A craftsman testing his material. A hunter prodding a snare.

He turned, his voice flat, devoid of fire or fury.

“Smash it.”

No grand pronouncement. No rallying cry. Just an order, given with the same disinterest as a man requesting his boots be cleaned.

Two warriors stepped forward, dragging a compact battering ram between them—no ceremonial piece, just a thick log of blackened oak, its iron-capped head on the front poised for the hit.

Lucius took a single step back, his eyes flicking once to the high window above the door. No arrows. No pleas. No last-ditch offers of negotiation.

Just silence.

It doesn’t matter who’s inside, he mused, resting the tip of his sword against the floor, his arms folded. Kings or cooks, they all scream the same when the door comes down.

BOOM.

The first strike hit like a landslide. The door shuddered, its hinges screaming, the wood groaning as if in pain. Dust rained from the archway above, the very stone trembling under the force. Somewhere inside, a voice shouted—thin, panicked.

Lucius smirked.

“Again.”

His tone was bored. A man ordering another round of ale.

BOOM.

This time, the sound of splintering wood joined the thunderous impact. A crack split the door’s center, a jagged black line running from lintel to threshold. The voices beyond rose in pitch—commands, curses, the frantic scrape of furniture being dragged, of blades being drawn in trembling hands.

Lucius exhaled through his nose, rolling his sword lazily between his fingers. Behind him, the battle sounds were fading. The outer yard had gone quiet. The walls were his. The defenders were corpses or cowards now. Only this last pocket remained.

He leaned against the cold stone of the archway, casting a glance at the ram team. They were sweating, breathing hard, but their eyes were bright with the same fever that had driven them through the night.

His thoughts drifted, just for a moment, to Ebran.
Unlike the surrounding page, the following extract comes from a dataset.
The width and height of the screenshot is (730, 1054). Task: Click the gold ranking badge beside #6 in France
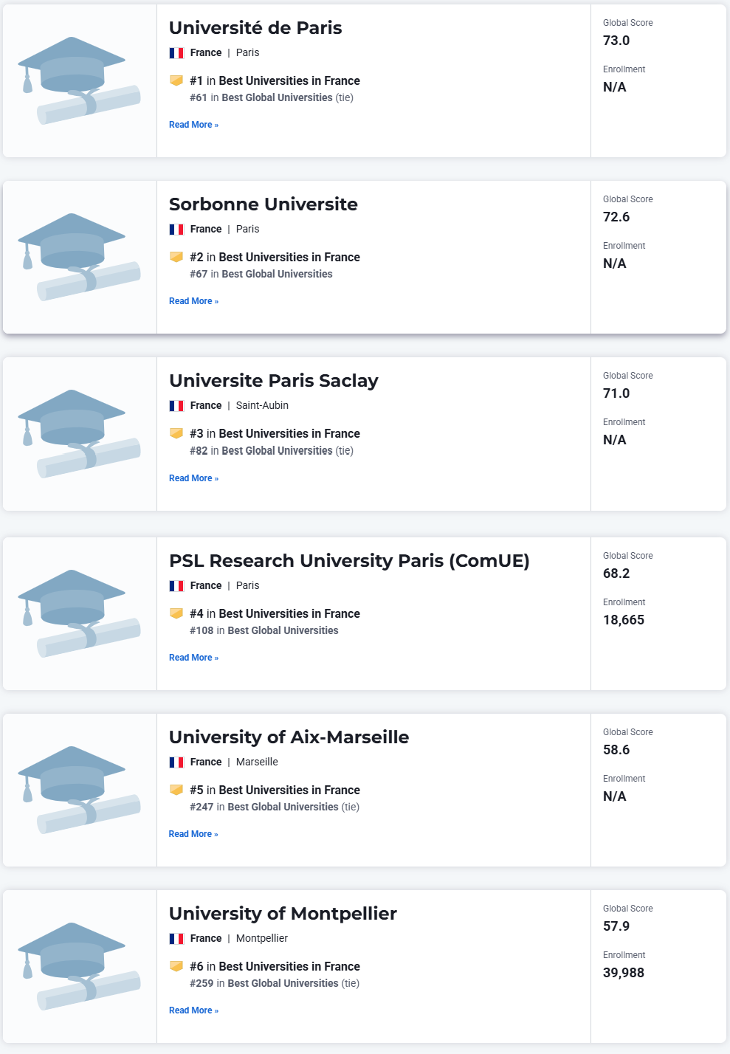tap(176, 966)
The boy should be finishing up by now.

Ebran had the simpler task—cleanup. The traitor knight who had handed them the city on a silver platter was holed up in some crumbling manor, guarded by a handful of loyal fools. A quick knife in the dark. A body dumped in a ditch.

If he can’t handle that, he shouldn’t be in this line of work.

BOOM.

The door buckled inward, its central beam snapping like a bone. A gaping wound now split its face, darkness pooling beyond. The ram team stepped back, chests heaving, waiting.

Lucius pushed off the wall.

“Again.”

This time, he didn’t just say it. He felt it.

This wasn’t just a door.

It was the last veil between him and the prize. The final gasp of a dying regime.

When it fell, he wouldn’t just be stepping into a room.

He’d be stepping into power.

The ram drew back.

The night held its breath.

Then—

CRACK—CRASH!

The door splintered apart with a final, deafening snap, the wooden beams giving way in a cloud of dust and shattered iron. A portion of the frame collapsed inward, and the battered gates of the keep swung open like the jaws of a dying beast.

The force of the final blow had sent those behind it stumbling forward—a few servants who’d been foolish or unlucky enough to brace the door were flung into the hall. They fell in twisted heaps, limbs flailing, eyes wide with panic.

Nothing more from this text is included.